The "troika" team from the European Union, IMF and European Central Bank, has been in Athens since early May negotiating two main points - whether the government has qualified for a fifth slice of funding under an existing €110 billion rescue deal, and the sustainability of Greece's €340 billion debt.

The medium-term budget plan included tax increases and lower income tax exemptions, the official said, expressing optimism that Greece would now receive the latest tranche of aid in time.

"The discussion on additional measures of €6.4 billion for 2011 has been concluded, the resources have been found," he said. "The measures include lowering the income tax exemption, terminating other exemptions and possibly taxes on soft drinks and natural gas."

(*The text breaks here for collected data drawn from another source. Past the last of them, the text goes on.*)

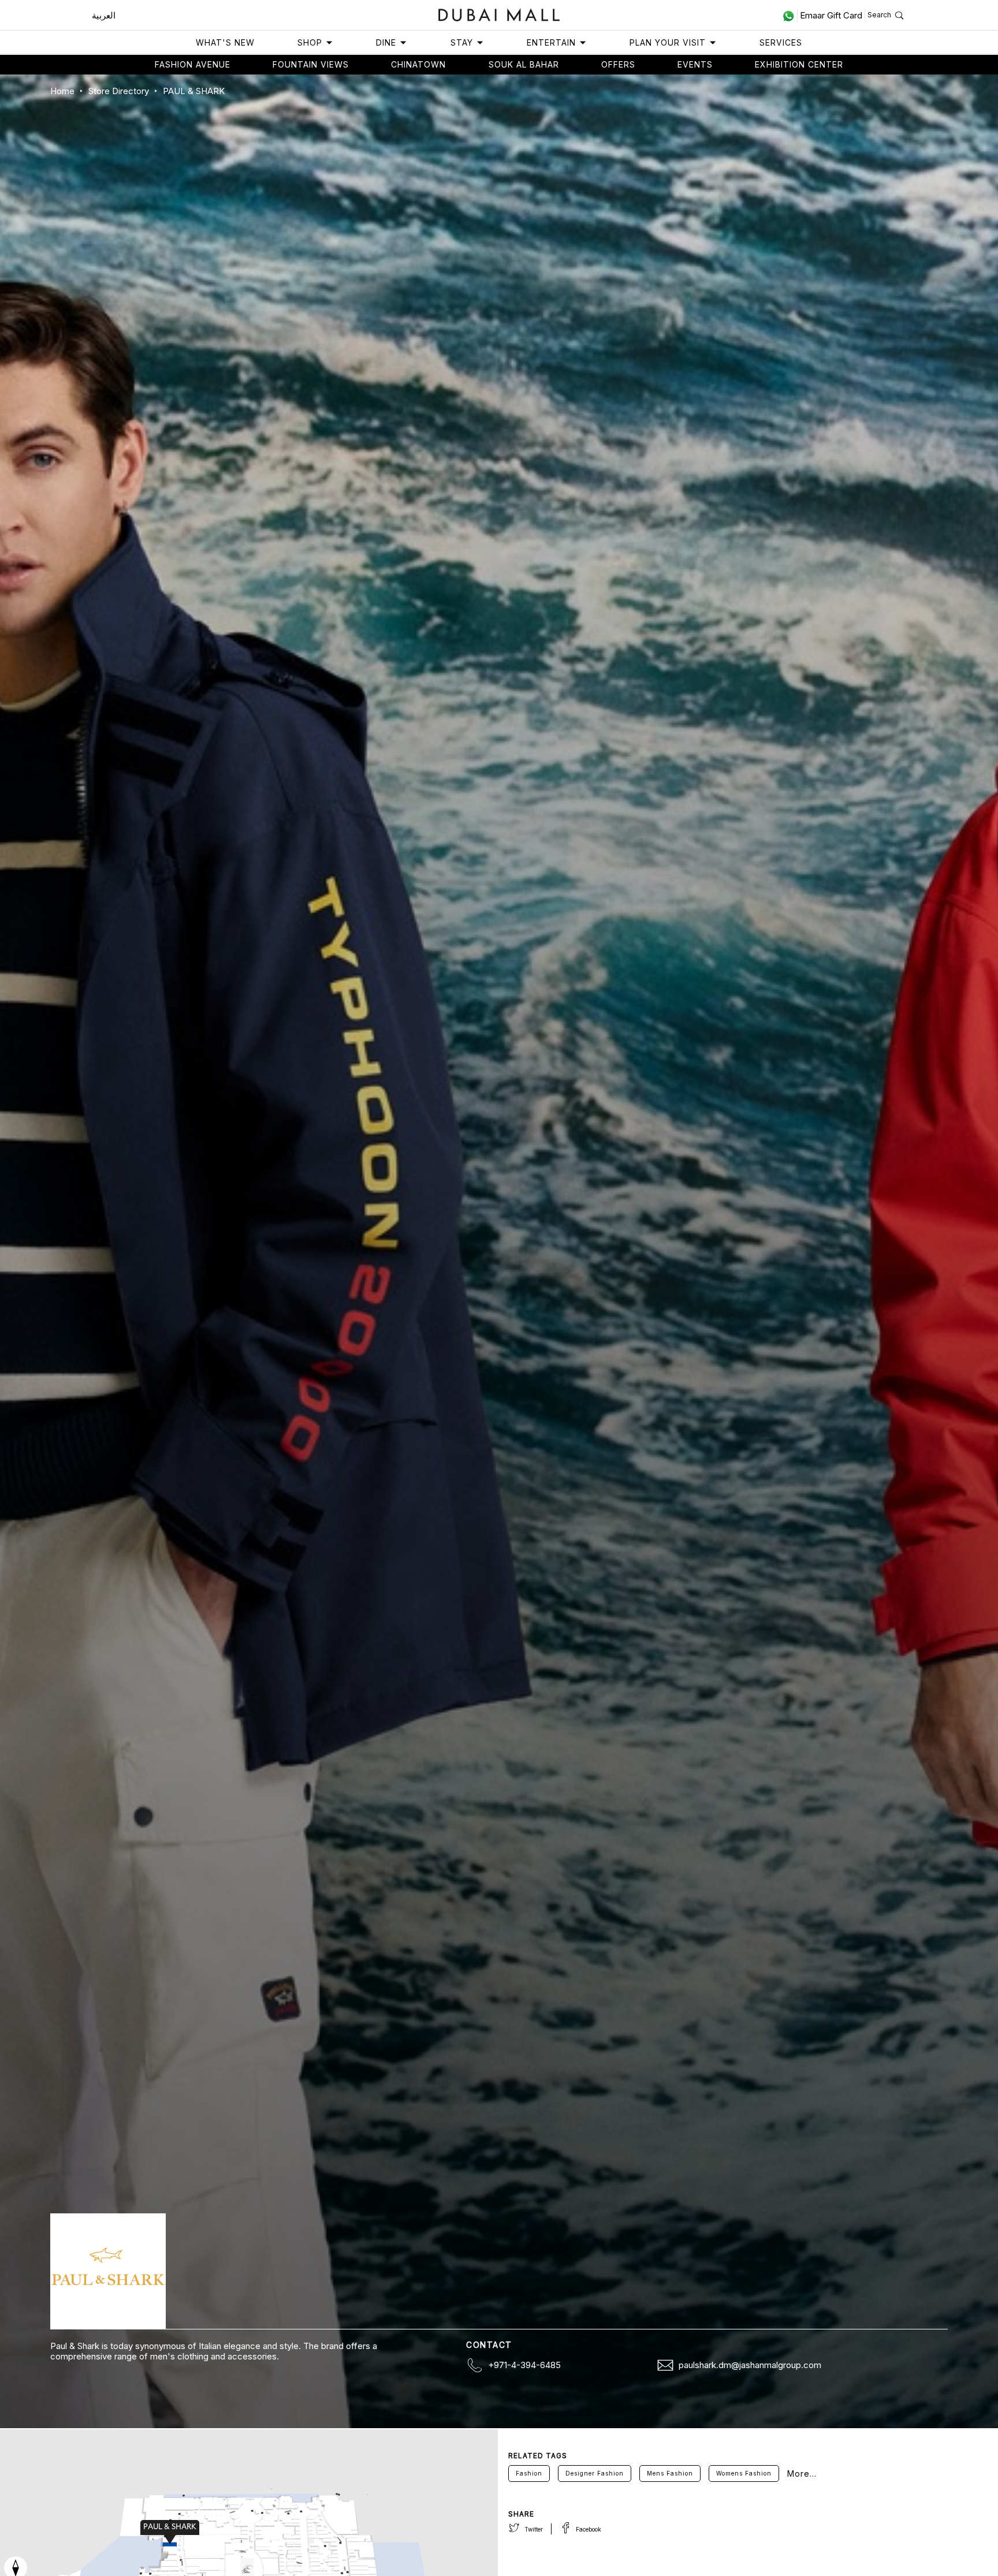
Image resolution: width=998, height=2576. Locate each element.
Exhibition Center (799, 64)
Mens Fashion (670, 2473)
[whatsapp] (790, 16)
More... (802, 2474)
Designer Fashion (594, 2473)
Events (695, 64)
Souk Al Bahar (524, 64)
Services (780, 42)
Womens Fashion (744, 2473)
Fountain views (311, 64)
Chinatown (418, 64)
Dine (386, 42)
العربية (104, 15)
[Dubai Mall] (499, 14)
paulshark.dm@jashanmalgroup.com (750, 2364)
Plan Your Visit (668, 42)
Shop (309, 42)
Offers (618, 64)
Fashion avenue (192, 64)
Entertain (551, 42)
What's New (225, 42)
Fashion (529, 2473)
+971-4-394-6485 (524, 2364)
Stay (461, 42)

Government spokesman George Petalotis said talks on the medium-term plan had been largely completed but technical details remained and confirmed that Mr Papandreou would present it to Mr Juncker tomorrow.

Mr Juncker chairs the Eurogroup which must decide whether to release the €12 billion tranche this month to cover immediate funding needs of €13.7 billion - an issue which hangs on whether Athens has met budget deficit cutting targets.

Athens needs the money not only to cover day-to-day bills but also repay maturing debt and avoid a default which could provoke a new crisis at European banks which hold Greek bonds.

Greece's original bailout, agreed a year ago, assumes that the government can resume borrowing on financial markets in 2012.

But credit ratings agency Moody's Investors Service knocked a final nail into the coffin of that idea late yesterday, slashing Greece's credit rating by three notches to the same level as Cuba.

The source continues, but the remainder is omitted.